“That's all right. Just as you say. I don't want to disturb things.”
“I adopted you as a father about a year ago without your permission. It won't do for you to give me away now,” the nephew laughed.
Robert Farnum nodded without speaking. A lump choked his throat. He had found a son after all, but not the one he had come to meet.
Part 2
At the ensuing election the progressives swept the state in spite of all that the allied corporations could do. James was returned to the legislature with an increased majority and was elected speaker of the House according to program. His speech of acceptance was the most eloquent that had ever been heard in the assembly hall. The most radical of his party felt that the committees appointed by him were in their personnel a little too friendly to the vested interests of Verden, but the World took the high ground that he could render his party no higher service than absolute fair play, that the bills for the rights of the people ought to pass on their merits and not by tricky politics.
Never before had there been seen at the State House a lobby like the one that filled it now. The barrel was tapped so that the glint of gold flowed through the corridors, into committee rooms, and to out of the way corners where legislators fought for their honor against an attack that never ceased. Sometimes the corruption was bold. More often it was insidious. To see how one by one men hitherto honest surrendered to bribery was a sight pathetic and tragic.

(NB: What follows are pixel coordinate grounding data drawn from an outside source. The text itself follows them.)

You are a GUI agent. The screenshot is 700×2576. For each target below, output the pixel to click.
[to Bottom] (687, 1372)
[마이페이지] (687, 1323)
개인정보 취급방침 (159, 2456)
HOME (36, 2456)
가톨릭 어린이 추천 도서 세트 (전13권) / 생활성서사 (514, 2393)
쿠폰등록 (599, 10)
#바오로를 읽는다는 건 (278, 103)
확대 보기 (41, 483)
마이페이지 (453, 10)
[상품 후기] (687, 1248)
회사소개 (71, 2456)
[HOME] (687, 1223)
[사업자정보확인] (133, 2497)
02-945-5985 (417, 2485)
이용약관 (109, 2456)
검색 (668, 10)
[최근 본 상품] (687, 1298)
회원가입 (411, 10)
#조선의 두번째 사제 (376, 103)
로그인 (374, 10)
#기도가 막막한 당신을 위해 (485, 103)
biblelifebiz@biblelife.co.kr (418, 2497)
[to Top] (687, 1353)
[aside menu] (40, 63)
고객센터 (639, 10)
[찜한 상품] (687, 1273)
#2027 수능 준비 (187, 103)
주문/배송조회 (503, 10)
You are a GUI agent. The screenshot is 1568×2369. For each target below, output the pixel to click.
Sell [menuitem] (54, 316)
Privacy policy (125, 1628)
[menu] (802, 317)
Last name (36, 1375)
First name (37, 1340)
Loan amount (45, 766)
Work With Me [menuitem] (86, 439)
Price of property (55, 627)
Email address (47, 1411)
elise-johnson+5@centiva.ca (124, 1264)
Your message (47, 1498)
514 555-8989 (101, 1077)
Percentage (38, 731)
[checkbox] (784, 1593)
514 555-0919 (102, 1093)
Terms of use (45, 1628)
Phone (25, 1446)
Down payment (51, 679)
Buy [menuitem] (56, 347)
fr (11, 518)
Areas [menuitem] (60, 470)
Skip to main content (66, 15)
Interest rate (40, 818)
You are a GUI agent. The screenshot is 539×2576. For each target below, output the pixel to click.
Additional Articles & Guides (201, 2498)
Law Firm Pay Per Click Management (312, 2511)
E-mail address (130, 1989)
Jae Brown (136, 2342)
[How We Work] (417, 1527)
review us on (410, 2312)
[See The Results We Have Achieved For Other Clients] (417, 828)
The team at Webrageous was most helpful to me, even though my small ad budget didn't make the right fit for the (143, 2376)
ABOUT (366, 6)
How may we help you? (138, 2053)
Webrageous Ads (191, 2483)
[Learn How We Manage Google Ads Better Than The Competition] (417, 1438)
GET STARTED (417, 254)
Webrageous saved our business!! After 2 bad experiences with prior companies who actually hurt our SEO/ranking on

The Farnum cousins were the centers around whom the reformers rallied. James directed their counsels in the House and Jeff pounded away in the World with vital trenchant editorials and news stories. Every day that paper carried to the farthest corner of the state bulletins of the battle. Farmers and miners and laboring men watched its roll of honor to see if the local representatives were standing firm. As the weeks passed the fight grew more bitter. Now and again men fell by the wayside disgraced. But the pressure from their constituents was so strong that Jeff believed his bill would go through.
His friends forced it through the committee and pushed it to a vote. House Bill 33, as the initiative and referendum amendment was called, passed the lower legislative body with a small majority. The pool rooms offered five to four that it would carry in the senate.
It was on the night of the twenty-first of December that the amendment passed the House. On the morning of the twenty-third the Herald sprang a front page sensation. It charged that the editor of the World had ruined a girl named Nellie Anderson at a house where he had boarded and that she had subsequently disappeared. It featured also a story of how he had been seen to enter his rooms at midnight with a woman of the street, who remained there until morning reveling with him. Attached to this were the affidavits of two detectives, a police officer, and the druggist who had furnished the liquor.
The story exploded like a bomb shell in the camp of the progressives. Rawson tried at once without success to get Jeff on the telephone. He was not at the office, nor had he reached his rooms at all after leaving the World building on the previous night. None of his friends had seen or heard of him.